Sumber Hamas menolak mengomentari akun tersebut, namun mengakui ada diskusi yang sedang berlangsung antara Hamas, Iran dan Pasukan Quds "atas seluruh situasi dan untuk membahas cara-cara untuk meningkatkan pekerjaan perlawanan".
Pergolakan itu menandai salah satu krisis domestik paling serius sejak Israel didirikan pada 1948, mengantarkan konflik puluhan tahun dengan negara-negara Arab dan Palestina yang ingin mendirikan negara di wilayah yang diduduki Israel.
Parlemen Israel pada hari Senin meratifikasi RUU pertama dari perombakan yudisial, membatasi kekuasaan Mahkamah Agung negara itu, memicu lebih banyak protes oleh warga Israel yang melihat langkah tersebut sebagai ancaman bagi demokrasi mereka.
Perpecahan tersebut terlihat pada militer Israel, yang telah berperang dalam banyak konflik dengan Hizbullah Libanon dan faksi Palestina Hamas dan Jihad Islam, keduanya didukung oleh Iran.
Para pemimpin protes Israel mengatakan ribuan sukarelawan cadangan dapat abstain dari tugas jika pemerintah tetap pada jalurnya, dan mantan pejabat militer senior telah memperingatkan bahwa kesiapan perang Israel bisa berisiko.
Sebuah video yang dibagikan di media sosial pada hari Selasa menunjukkan pejuang elit dari Hizbullah melakukan patroli langka langsung di perbatasan berpagar Lebanon dengan Israel, menurut sumber Lebanon yang mengetahui pengerahan itu.
Sumber itu mengatakan patroli di sepanjang perbatasan yang sulit, di mana ketegangan meningkat akhir-akhir ini, tidak ada hubungannya dengan peristiwa di Israel.
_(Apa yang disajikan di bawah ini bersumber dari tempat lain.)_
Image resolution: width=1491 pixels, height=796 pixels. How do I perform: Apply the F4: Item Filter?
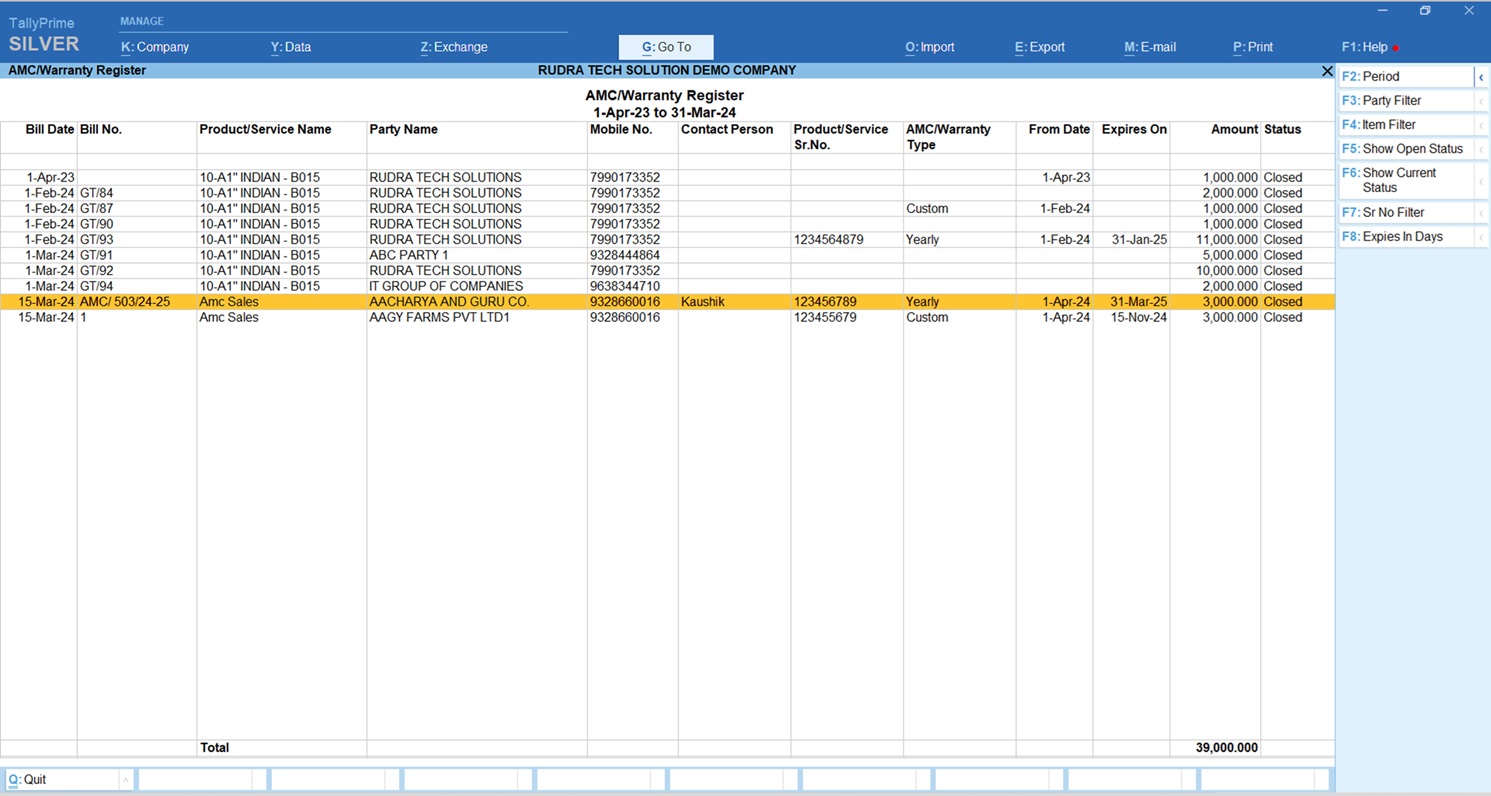click(1406, 125)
Kantor media Hizbullah menolak berkomentar.
Namun sumber tersebut mengatakan bahwa pejabat Hizbullah telah membahas krisis tersebut secara rinci di tingkat tertinggi.
Menteri Keuangan Israel Bezalel Smotrich mengatakan pada hari Selasa bahwa militer Israel "siap tempur dan akan tetap siap tempur" meskipun para cadangan memprotes, yang dia tuduh mencoba "menodongkan senjata ke kepala pemerintahan".
Netanyahu Cari Kambing Hitam
Pemimpin Hizbullah Sayyed Hassan Nasrallah, dalam pidatonya pada hari Senin, mengatakan Israel berada di "jalan kehancuran dan fragmentasi".
Juru bicara Kementerian Luar Negeri Iran Nasser Kanaani merujuk pada alat pacu jantung Netanyahu yang baru saja dipasang ketika men-tweet tentang krisis tersebut, dengan mengatakan "jantung rezim Zionis berada dalam krisis yang lebih dalam daripada krisis di jantung perdana menterinya".
Krisis itu terjadi pada saat gelombang kekerasan antara Israel dan Palestina, khususnya di Tepi Barat, di mana pasukan Israel menewaskan tiga gerilyawan yang menembaki mereka dari sebuah mobil pada Selasa.
Hamas mengidentifikasi mereka sebagai anggota mereka.
Sumber yang dekat dengan Hamas dan Jihad Islam mengatakan kedua kelompok itu memantau dengan cermat protes di Israel, menikmati gambar-gambarnya, dan berharap ketegangan semakin memburuk.
Namun mereka juga mewaspadai risiko Netanyahu berusaha mengalihkan perhatian dari krisis domestik melalui konflik melawan musuh Israel yang dapat mempersatukan rakyatnya.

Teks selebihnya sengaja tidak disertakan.